▶ Aim of the exercise: For this exercise, reproduce only the lines from the one holding "You are a computer-use" through the final line of the data below, exactly, and omit pictures.

[Dataset entries]
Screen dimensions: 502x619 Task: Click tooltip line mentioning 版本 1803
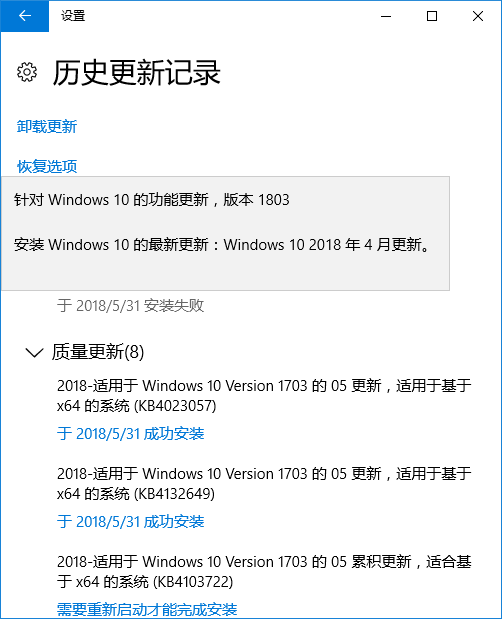coord(152,200)
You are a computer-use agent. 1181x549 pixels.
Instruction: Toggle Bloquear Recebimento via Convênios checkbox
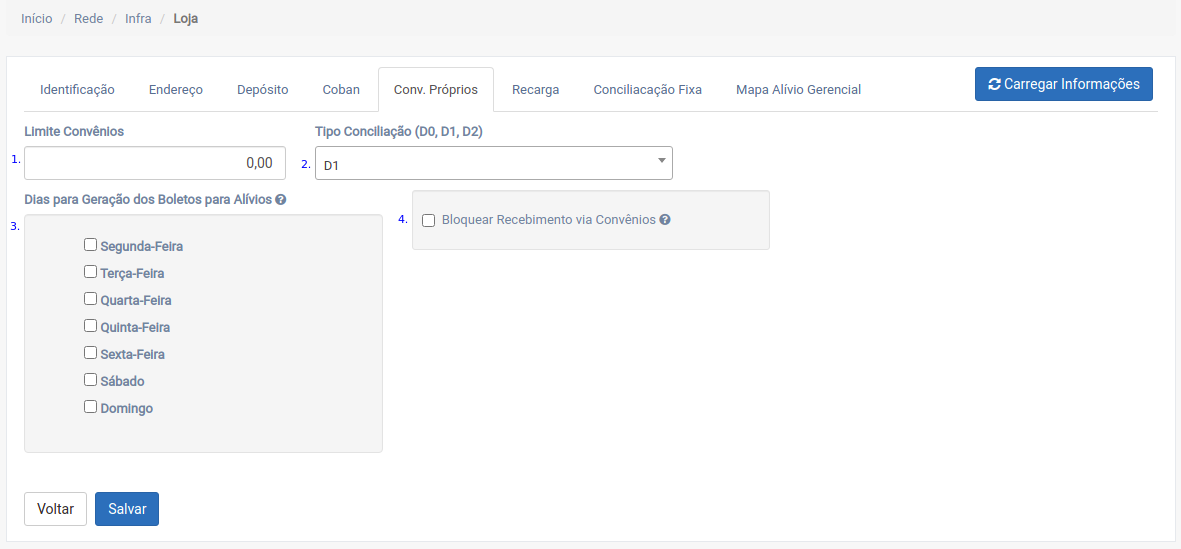point(428,221)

▶ Written solution:
You are a computer-use agent. 1181x549 pixels.
Instruction: Toggle Bloquear Recebimento via Convênios checkbox
point(428,221)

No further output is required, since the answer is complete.